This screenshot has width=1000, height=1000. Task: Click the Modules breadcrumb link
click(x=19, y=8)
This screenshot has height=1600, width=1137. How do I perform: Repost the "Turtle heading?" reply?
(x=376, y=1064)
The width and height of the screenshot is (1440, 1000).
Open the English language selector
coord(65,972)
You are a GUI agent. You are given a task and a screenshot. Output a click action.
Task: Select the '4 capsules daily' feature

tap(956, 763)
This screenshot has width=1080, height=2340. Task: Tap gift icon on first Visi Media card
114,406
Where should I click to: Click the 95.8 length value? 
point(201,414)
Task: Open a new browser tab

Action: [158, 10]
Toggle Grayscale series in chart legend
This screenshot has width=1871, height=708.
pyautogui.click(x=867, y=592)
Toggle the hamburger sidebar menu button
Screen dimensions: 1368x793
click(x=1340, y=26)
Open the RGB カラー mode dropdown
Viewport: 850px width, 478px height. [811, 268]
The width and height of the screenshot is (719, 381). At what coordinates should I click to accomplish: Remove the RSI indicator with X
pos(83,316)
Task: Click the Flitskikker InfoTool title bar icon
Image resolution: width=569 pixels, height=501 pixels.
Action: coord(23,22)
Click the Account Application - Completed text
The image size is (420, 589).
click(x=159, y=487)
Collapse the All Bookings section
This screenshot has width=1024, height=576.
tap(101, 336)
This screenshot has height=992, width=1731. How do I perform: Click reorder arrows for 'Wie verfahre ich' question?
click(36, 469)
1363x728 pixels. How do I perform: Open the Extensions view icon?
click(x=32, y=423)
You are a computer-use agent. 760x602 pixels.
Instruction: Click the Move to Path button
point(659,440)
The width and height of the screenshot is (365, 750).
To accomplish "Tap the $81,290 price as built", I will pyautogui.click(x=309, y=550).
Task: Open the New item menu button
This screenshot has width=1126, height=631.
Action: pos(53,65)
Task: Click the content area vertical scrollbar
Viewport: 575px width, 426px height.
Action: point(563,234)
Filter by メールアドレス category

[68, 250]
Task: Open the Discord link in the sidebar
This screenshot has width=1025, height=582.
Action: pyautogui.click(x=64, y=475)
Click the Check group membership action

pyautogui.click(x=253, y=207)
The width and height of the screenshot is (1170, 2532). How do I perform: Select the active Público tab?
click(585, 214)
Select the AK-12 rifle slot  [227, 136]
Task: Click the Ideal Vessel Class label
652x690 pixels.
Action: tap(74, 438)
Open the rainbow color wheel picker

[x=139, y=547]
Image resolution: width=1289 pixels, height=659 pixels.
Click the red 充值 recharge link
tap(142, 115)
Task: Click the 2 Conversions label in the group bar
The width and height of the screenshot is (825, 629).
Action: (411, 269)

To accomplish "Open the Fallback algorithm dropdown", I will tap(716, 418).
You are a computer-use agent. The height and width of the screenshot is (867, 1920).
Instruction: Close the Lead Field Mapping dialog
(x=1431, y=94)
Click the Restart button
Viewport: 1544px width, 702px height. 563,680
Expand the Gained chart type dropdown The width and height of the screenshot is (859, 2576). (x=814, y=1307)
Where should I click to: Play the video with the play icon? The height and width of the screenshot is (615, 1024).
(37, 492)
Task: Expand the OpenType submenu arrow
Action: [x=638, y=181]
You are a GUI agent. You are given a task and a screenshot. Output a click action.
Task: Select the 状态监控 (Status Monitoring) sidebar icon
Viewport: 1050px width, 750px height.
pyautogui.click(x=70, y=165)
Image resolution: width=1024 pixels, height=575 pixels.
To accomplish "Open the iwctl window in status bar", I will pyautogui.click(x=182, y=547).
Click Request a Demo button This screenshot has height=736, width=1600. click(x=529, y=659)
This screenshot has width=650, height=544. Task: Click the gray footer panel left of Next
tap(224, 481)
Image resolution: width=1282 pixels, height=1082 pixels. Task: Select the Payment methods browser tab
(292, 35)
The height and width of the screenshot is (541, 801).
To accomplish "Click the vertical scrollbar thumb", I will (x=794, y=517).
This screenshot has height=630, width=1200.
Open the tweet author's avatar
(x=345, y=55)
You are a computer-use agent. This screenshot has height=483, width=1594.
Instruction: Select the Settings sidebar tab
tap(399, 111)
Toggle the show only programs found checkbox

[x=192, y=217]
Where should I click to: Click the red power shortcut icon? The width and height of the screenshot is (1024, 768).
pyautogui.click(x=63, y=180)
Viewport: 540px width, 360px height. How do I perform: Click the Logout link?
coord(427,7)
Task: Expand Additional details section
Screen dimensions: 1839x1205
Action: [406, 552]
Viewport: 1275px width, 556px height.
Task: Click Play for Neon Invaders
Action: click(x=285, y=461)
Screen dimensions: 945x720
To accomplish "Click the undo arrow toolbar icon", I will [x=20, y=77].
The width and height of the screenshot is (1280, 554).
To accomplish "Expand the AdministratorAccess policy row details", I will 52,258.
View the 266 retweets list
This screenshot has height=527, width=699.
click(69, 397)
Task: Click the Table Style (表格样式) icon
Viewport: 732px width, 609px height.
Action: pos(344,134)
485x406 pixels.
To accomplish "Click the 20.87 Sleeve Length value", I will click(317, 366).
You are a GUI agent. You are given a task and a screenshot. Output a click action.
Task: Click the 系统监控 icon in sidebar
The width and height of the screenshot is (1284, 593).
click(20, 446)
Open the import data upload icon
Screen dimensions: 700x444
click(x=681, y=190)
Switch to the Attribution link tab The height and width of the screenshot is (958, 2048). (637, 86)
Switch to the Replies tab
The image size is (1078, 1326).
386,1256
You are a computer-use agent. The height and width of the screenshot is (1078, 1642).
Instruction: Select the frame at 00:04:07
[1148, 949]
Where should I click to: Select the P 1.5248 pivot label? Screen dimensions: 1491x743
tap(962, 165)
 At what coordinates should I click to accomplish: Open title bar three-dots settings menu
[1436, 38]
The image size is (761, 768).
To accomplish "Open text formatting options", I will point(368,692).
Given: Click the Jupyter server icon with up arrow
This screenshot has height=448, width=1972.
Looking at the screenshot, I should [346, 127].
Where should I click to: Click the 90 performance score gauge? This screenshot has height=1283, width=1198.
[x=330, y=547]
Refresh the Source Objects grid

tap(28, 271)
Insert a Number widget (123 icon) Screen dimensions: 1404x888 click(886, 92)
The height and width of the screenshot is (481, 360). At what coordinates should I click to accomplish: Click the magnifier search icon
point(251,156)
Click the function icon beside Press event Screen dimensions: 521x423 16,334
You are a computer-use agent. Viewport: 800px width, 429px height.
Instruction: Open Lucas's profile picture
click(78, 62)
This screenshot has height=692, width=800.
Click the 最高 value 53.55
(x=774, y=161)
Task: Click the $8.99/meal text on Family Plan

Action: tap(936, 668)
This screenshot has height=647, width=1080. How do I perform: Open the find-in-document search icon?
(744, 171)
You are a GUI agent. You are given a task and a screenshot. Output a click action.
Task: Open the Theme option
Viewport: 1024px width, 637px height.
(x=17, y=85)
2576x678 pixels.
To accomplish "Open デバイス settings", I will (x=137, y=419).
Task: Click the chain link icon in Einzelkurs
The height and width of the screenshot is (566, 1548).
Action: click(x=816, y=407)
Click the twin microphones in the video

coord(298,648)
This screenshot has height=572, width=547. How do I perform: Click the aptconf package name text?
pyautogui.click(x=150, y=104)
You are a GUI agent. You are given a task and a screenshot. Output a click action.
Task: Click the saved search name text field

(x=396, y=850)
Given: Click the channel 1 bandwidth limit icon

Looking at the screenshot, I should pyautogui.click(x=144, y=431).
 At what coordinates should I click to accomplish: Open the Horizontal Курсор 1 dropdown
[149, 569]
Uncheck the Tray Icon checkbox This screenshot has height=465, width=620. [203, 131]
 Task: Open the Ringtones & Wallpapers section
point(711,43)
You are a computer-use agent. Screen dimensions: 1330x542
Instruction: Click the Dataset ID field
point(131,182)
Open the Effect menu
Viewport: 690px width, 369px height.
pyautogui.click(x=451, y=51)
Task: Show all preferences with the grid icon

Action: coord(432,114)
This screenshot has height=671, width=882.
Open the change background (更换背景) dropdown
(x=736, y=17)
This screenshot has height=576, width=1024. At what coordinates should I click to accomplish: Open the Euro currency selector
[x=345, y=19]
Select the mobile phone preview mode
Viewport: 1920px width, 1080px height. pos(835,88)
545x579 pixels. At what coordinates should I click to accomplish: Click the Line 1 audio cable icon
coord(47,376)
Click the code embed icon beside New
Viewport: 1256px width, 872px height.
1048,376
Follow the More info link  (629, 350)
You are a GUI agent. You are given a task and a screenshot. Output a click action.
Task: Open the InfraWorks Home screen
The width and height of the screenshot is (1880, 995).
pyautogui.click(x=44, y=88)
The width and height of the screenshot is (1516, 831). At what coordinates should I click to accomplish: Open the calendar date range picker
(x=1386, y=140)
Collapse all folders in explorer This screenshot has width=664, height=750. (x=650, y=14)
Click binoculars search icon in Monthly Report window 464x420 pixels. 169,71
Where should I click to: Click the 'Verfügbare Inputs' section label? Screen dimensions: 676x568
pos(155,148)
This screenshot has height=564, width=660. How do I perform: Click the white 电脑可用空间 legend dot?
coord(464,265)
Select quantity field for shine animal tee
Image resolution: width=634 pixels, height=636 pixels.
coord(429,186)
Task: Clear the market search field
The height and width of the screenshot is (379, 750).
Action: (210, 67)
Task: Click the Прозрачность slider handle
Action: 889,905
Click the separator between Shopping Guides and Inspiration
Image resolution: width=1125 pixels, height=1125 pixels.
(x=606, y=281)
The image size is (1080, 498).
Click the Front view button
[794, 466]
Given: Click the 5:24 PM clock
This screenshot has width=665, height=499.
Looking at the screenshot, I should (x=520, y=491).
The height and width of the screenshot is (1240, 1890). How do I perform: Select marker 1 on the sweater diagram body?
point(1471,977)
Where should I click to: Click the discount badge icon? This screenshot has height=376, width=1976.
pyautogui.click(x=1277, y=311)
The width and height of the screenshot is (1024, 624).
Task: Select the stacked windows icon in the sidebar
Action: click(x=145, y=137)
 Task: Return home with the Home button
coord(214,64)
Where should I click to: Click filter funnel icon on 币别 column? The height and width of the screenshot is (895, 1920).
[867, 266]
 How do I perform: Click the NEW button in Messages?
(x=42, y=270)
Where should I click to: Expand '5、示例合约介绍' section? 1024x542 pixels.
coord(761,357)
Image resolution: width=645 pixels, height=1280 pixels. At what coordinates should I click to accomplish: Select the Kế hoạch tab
-*-
**Problem to work on:**
Determine how many lines of the data above contain the string "vertical", and answer with the number only.

**Finished task:**
2